20,000 Leagues of Personality, Part 2
It’s easy to feel detached, maybe even isolated in modern-day flexible workplaces. Communication channels perhaps seem muddled, not as buoyant as before. Worst still are the potentially submerged meanings and subsequent tidal wave of potential interpretations behind contemporary means of communication—messages sent through Teams, Slack, and the like.
Now, perhaps more than ever, it’s vital that we understand not just how to communicate with one another, but who we are communicating with. While there are certain anchors weighing down flexible office structures–primarily the loss of social engagement–understanding the personalities and needs of those we work with can keep us afloat in these riptides.
While addressing and accounting for the numerous personality types on our teams may seem like maneuvering through a miasma of Kraken tentacles, it’s through this successful maneuvering that we can better determine the context behind a colleague’s message, or how to express ourselves to a supervisor, as discussed here by Fast Company.
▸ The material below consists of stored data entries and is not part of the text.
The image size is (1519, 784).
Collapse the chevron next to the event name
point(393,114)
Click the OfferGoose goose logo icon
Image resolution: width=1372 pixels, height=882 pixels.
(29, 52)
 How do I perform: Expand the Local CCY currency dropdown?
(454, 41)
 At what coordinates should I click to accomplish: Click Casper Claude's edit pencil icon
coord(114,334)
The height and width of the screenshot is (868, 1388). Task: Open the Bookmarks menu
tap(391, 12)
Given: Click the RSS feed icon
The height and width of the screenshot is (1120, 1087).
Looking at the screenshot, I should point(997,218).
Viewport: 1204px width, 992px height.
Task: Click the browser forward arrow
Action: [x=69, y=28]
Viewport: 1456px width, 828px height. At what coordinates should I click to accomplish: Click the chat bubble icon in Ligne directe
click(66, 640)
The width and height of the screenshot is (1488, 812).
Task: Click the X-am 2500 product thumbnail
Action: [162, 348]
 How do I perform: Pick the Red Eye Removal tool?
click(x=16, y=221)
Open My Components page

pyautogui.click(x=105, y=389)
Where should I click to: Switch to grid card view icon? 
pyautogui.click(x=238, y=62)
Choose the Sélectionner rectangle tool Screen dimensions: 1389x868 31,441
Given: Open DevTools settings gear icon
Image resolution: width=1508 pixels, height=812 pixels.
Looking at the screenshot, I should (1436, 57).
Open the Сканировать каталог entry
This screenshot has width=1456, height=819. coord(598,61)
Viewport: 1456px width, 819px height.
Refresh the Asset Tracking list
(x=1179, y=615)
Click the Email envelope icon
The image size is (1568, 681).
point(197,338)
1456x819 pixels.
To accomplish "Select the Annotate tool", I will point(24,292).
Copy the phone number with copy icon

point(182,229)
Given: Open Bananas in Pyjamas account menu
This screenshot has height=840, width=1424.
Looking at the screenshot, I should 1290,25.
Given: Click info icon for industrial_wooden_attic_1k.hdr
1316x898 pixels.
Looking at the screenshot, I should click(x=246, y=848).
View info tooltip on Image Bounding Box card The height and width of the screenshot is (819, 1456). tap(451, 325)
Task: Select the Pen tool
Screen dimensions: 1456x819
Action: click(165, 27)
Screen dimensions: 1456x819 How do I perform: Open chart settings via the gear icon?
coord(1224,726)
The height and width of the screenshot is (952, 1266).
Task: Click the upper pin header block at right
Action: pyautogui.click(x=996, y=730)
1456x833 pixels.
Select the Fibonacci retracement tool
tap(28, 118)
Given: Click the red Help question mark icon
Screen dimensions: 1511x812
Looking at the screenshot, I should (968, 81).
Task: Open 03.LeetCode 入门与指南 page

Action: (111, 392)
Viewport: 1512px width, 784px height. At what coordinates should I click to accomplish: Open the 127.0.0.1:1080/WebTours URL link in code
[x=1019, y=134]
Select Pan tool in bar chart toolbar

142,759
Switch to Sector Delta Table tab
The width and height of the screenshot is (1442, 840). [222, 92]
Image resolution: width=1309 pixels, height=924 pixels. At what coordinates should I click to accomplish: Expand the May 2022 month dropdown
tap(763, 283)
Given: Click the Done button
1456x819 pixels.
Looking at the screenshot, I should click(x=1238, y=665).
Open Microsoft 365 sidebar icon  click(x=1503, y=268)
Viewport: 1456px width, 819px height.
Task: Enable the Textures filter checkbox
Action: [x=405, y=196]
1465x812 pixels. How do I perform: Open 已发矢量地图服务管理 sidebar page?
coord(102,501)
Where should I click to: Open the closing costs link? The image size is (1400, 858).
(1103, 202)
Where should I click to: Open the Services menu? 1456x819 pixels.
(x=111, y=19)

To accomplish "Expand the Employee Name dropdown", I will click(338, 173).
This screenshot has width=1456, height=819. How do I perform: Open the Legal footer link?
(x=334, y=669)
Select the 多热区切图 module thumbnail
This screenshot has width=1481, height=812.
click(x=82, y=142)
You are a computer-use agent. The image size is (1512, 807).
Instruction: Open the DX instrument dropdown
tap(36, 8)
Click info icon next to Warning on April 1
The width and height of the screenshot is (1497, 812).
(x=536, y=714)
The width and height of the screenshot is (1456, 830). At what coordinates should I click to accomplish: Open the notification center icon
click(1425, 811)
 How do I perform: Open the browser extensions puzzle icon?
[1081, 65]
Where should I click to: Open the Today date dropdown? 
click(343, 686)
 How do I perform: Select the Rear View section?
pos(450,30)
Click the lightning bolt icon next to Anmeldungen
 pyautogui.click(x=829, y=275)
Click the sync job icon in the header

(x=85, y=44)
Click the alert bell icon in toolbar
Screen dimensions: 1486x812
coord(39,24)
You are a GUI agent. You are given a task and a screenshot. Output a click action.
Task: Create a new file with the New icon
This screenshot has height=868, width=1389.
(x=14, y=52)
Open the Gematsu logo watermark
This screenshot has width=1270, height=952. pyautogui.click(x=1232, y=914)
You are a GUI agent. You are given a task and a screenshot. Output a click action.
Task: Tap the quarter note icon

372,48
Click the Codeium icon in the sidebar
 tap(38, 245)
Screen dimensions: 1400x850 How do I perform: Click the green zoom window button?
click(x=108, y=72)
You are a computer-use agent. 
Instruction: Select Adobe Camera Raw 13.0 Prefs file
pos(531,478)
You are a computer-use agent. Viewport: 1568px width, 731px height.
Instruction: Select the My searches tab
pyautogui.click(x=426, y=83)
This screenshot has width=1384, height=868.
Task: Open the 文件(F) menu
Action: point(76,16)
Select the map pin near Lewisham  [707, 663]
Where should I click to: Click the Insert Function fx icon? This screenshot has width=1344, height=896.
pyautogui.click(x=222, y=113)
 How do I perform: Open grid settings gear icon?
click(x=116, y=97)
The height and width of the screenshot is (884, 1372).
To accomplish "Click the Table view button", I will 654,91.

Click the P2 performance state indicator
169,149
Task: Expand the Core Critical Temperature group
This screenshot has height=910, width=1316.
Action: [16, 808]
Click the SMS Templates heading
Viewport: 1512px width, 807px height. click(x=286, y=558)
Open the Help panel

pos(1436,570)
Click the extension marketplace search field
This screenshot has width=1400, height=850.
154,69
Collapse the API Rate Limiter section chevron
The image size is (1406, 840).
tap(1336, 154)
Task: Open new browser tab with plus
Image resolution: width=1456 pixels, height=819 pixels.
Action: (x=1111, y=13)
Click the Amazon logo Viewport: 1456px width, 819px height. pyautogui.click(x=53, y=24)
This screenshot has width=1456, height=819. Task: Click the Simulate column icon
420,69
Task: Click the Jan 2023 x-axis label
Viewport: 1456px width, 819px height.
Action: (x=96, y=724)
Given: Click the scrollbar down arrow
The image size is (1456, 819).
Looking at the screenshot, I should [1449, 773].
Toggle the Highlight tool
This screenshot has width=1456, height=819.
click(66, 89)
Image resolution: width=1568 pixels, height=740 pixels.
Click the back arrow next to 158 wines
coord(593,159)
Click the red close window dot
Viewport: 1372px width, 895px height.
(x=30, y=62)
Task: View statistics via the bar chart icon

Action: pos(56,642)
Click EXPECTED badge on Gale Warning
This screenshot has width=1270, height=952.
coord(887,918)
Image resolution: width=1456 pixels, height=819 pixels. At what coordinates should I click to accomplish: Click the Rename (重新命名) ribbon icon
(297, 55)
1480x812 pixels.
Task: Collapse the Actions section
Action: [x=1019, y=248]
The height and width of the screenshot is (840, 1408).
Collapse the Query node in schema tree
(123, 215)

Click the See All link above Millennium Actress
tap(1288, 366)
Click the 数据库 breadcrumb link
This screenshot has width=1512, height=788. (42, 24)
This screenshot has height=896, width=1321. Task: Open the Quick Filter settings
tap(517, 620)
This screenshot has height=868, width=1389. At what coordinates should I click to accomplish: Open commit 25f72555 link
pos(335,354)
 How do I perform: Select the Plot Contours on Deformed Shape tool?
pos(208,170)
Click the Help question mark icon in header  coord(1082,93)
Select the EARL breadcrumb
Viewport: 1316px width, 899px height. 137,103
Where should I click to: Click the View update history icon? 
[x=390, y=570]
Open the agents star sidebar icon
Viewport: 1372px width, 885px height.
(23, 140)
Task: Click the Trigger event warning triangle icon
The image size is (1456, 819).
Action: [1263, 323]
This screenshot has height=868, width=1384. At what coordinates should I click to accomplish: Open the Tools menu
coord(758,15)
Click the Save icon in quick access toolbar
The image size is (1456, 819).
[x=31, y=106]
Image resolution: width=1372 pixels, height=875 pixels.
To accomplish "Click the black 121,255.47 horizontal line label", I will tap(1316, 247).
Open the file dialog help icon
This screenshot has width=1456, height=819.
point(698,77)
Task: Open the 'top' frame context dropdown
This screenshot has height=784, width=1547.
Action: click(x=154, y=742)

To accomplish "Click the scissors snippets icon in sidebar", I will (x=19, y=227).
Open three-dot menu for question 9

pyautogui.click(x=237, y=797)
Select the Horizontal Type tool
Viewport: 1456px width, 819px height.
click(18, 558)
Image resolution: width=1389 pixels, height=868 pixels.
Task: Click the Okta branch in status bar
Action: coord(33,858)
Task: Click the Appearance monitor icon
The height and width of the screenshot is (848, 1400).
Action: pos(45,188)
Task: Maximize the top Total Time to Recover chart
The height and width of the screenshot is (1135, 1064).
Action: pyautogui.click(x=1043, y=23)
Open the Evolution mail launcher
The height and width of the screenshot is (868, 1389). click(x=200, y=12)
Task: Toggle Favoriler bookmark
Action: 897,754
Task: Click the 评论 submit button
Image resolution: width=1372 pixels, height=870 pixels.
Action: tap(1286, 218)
Further conveyed in this TED-Ed video, we and our colleagues are more than stereotypical concepts of introvert and extrovert. The depths of our character venture beyond the basic types described by commonplace personality realms of structure, people, action, and vision. Our personalities are one component of a deeper combination of these realms, realms that can even shift under pressure.
As explored by SurePeople, we are multifaceted prisms. We are multidimensional.
Instead of rapidly responding to that text message, consider the real message behind the visible words. Read it not from a view saturated in our own perspective. Consider how that message reads from the sender’s point of view, from under their pressure, or from their needs.
We see more from the elevated crow’s nest than from the broadside porthole, after all.
“The development of language is part of the development of the personality, for words are the natural means of expressing thoughts and establishing understanding between people.”